VictoriaMetrics: vminsert: issues of reroute mechanism when storage node is temporarily unavailable

Describe the bug Once one(some) of the storage node(s) get killed, our vm cluster will lose the ability to ingest data into storage, and it is hard to recover if we don’t get involved. The behaviour is:

high rerouted_from rate, not only from the down nodes, but also some other healthy nodes(basically all the nodes)
slow data ingestion rate. The normal rate is about 25k per node but the minimum rate is actually under 1k per node. This is the graph of one node, others are all the same.
high index_write rate, more than 50X normal

It’s not a official panel from the grafana vm-cluster dasboard, the MetricQL is: sum(rate(vm_rows{type="indexdb"}[10m]))
High IO usage and CPU usage: Not sure if it is the cause or a phenomenon.

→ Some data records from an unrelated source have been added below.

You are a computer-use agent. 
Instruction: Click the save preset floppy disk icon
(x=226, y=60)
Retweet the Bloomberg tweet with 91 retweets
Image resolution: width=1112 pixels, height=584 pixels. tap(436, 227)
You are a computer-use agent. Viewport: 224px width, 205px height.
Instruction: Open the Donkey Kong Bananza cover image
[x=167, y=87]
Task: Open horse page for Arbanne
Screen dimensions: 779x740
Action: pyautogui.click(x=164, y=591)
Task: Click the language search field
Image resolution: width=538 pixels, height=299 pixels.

PS: We have over 100 vmstorage nodes, and have a life-keeper process to re-launch the storage node immediately after it gets killed(within 1m).

Since the high rate of rerouted_from and index_write, we assume that maybe it is caused by reroute in vminsert, This is the hypothesis based on our cases: We have two main reasons which get vmstoage killed:

manually kill vmstorage or other processes’s high memory usage gets vmstorage OOM
some slow queries increase vmstorages’ memory usage, and it gets OOM

After the storage node is down, vminsert reroutes data to other healthy nodes, and the new data increase the resource usage including IO, CPU, and the data ingestion of the healthy nodes get slow, so the reroute mechanism reroute data to any other healthy node, and boom, it causes avalanche！！！

To re-produce the situation, we build a cluster and use some other methods to keep the high IO and CPU usage, in the meanwhile, we scrape parts of our prod data into the cluster by vmagent, every is fine until we shut down one of our nodes, and the situation described above shown up.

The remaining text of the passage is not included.